> Assigned task
At the line containing "You are a computer-use agent. 1242x811", begin an exact copy, and continue through the last line of the entries below. Leave out any pictures.

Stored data

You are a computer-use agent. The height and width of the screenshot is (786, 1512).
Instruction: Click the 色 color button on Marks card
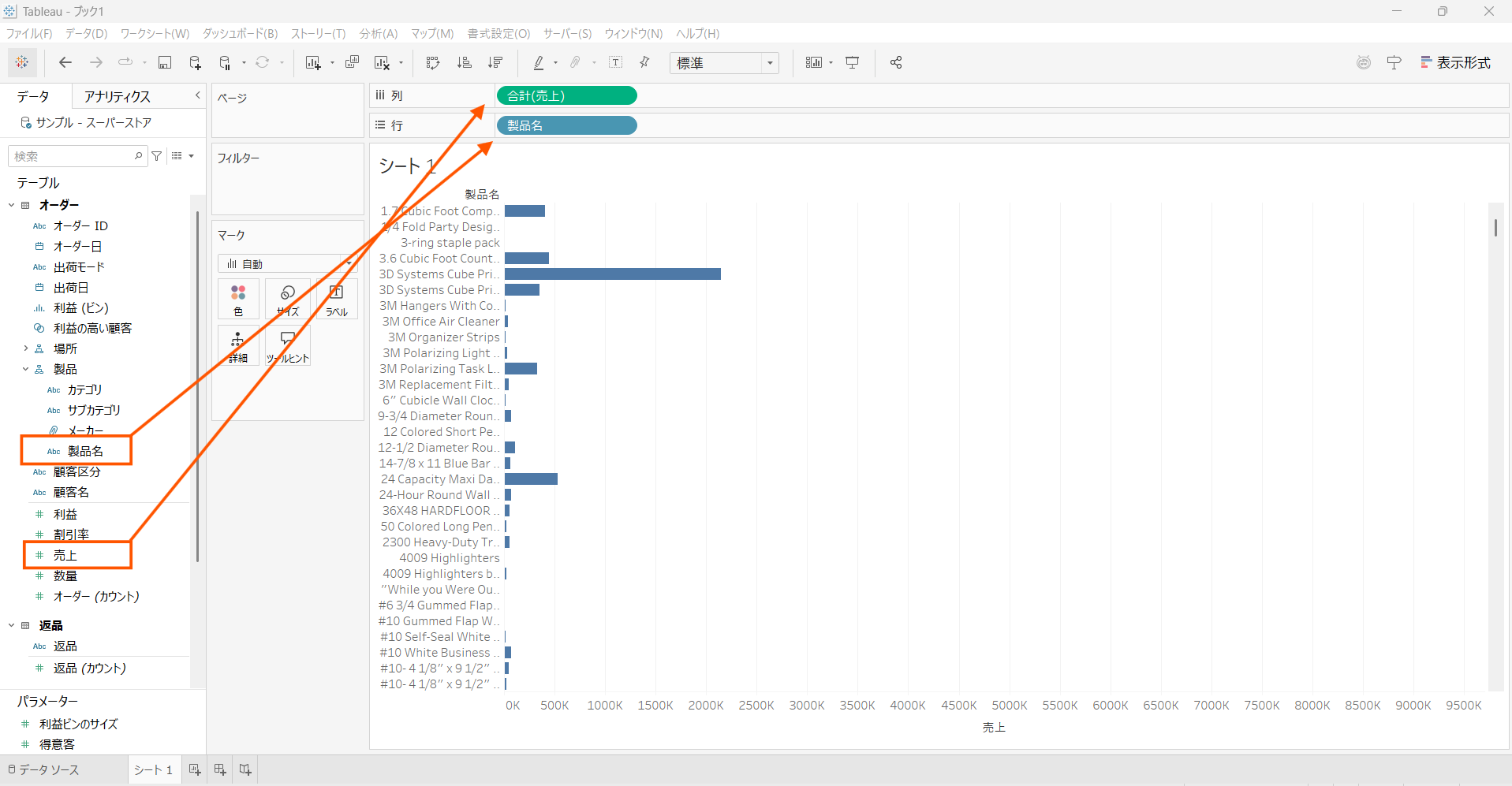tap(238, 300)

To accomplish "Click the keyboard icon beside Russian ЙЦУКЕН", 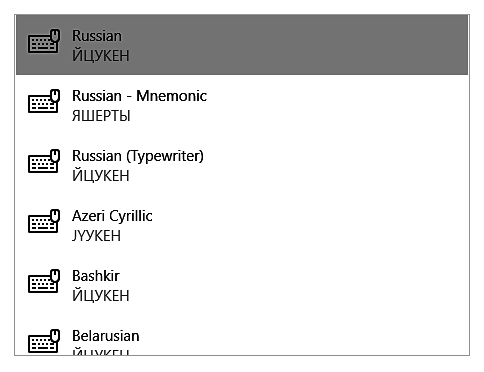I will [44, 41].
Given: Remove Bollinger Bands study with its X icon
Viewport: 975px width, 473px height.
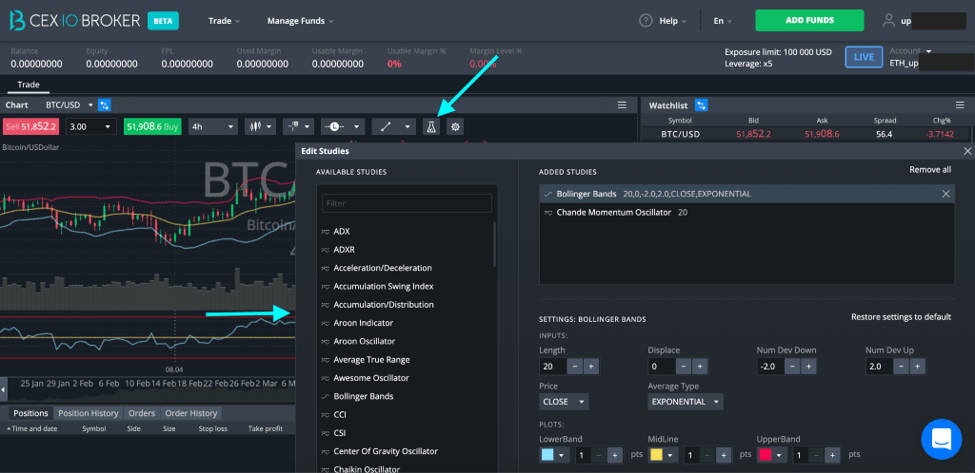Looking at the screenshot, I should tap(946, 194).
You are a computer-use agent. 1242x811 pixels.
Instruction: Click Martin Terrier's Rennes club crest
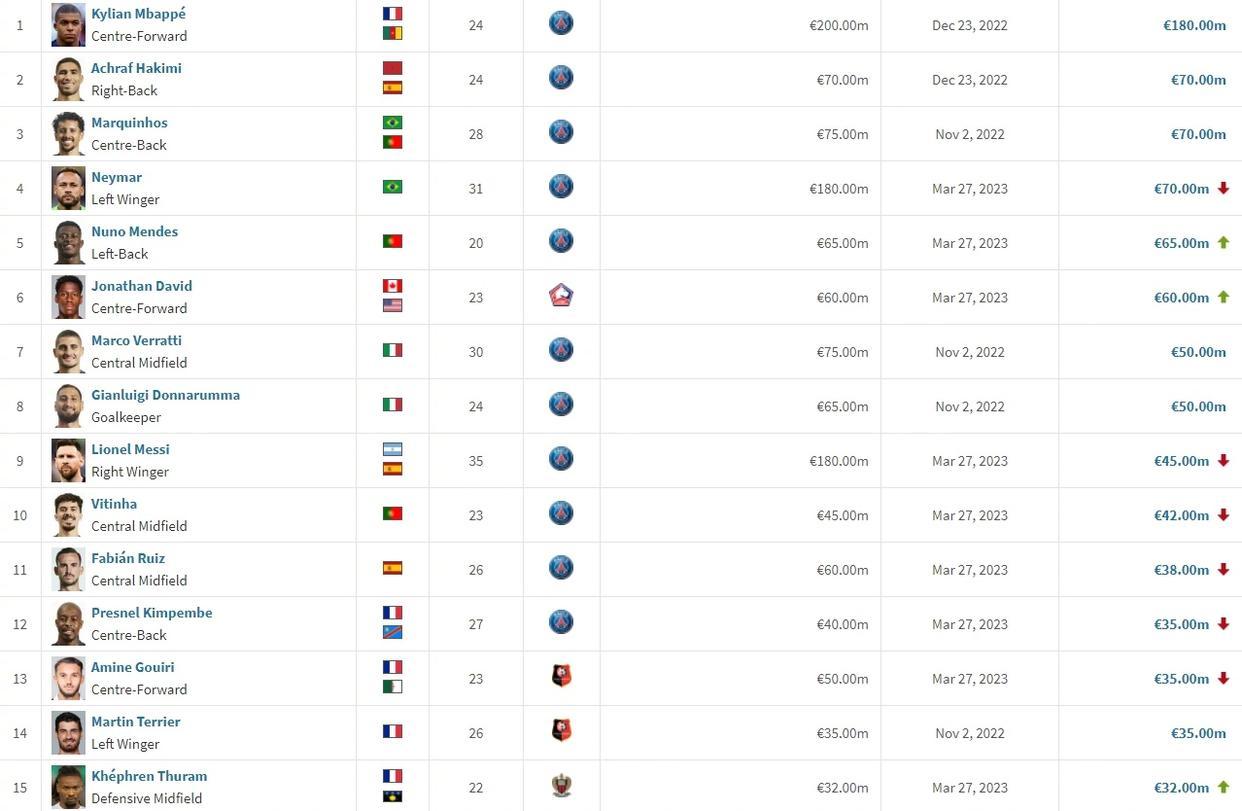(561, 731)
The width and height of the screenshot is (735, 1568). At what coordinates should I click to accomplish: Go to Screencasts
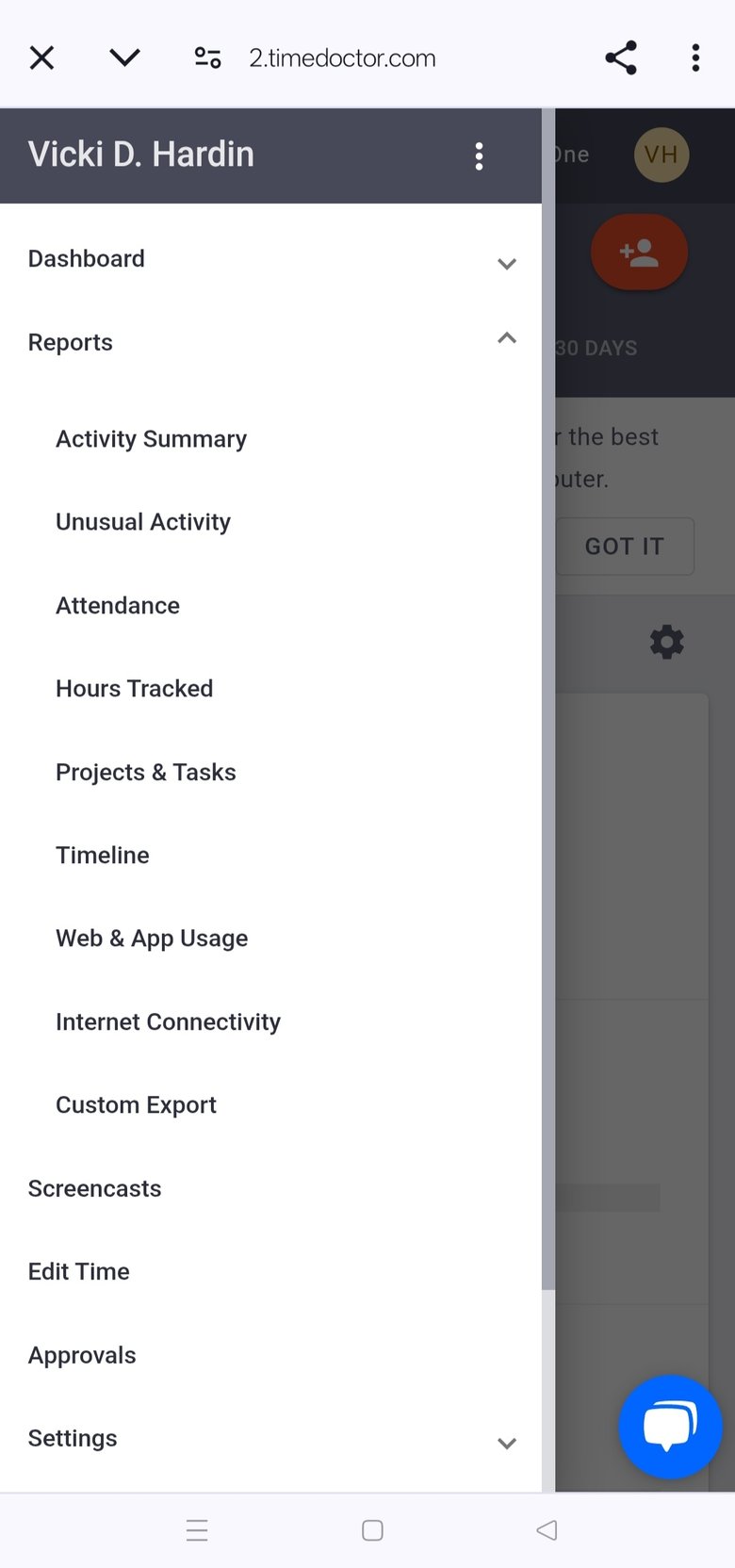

> Answer space
You are a computer-use agent. 1242x811 pixels.
Instruction: Click Martin Terrier's Rennes club crest
(561, 731)
The width and height of the screenshot is (735, 1568). At what coordinates should I click to accomplish: Go to Screencasts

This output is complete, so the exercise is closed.